Early disturbances of consciousness after intracerebral hemorrhage in Burkina Faso: Prevalence and associated factors
Keywords:
Intracerebral hemorrhage; Early disturbance of consciousness; Prognosis; Sub-Saharan Africa; Stroke care.Abstract
Background: Intracerebral hemorrhage (ICH) in sub-Saharan Africa is associated with high mortality, particularly in resource-limited settings. Early disorders of consciousness (EDC), occurring within the first 72 hours, are major prognostic indicators but remain understudied in Burkina Faso. Objective: This study aimed to determine the prevalence and factors associated with EDC during the acute phase of ICH in Ouagadougou.
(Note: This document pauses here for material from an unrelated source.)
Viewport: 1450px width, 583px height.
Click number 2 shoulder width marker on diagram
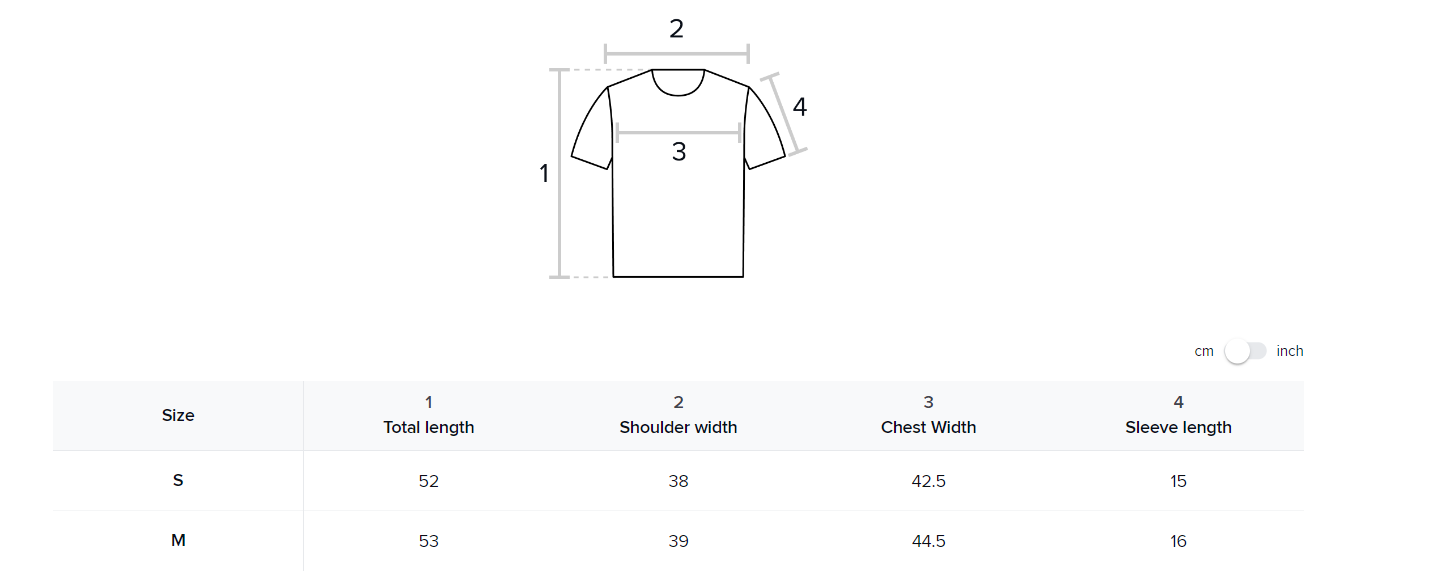(677, 29)
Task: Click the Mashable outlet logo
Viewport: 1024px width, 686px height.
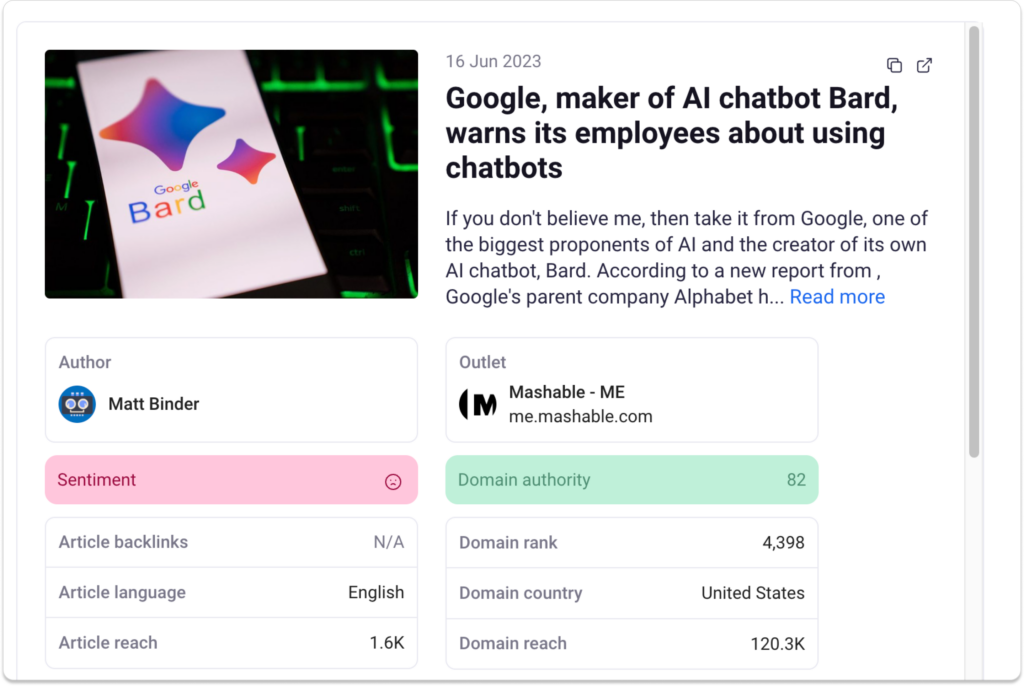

Methods: We conducted a descriptive and analytical cross-sectional study with prospective data collection from October 1, 2023, to October 31, 2024, in three university hospitals in Ouagadougou. Patients aged ≥15 years, admitted within 72 hours of symptom onset, and with CT- or MRI-confirmed ICH were included. Clinical, biological, and neuroimaging data were analyzed using multivariate logistic regression, with a significance threshold of p<0.05. Results: A total of 266 patients were enrolled, of whom 121 (45.5%) developed EDC within the first 72 hours. The mean age was 55.7 ± 13.6 years, and males predominated n(56.3%). Hypertension was the most common vascular risk factor n(69.4%). On admission, oxygen desaturation (<95%) occurred in n(42.1%) of cases, and n(38.0%) presented with coma (GCS ≤8). In multivariate analysis, independent predictors of EDC were oxygen desaturation on admission (OR 7.83; p<0.001), severe neurological deficit (NIHSS > 16: OR 5.57; p<0.001), intraventricular extension (OR 2.66; p=0.002), and hematoma volume > 30 cc (OR 2.87; p=0.004). Conclusion: Severe initial neurological impairment, oxygen desaturation, intraventricular hemorrhage, and large hematoma volume are major determinants of early disorders of consciousness, highlighting the need for intensive neurological and respiratory monitoring during the acute phase.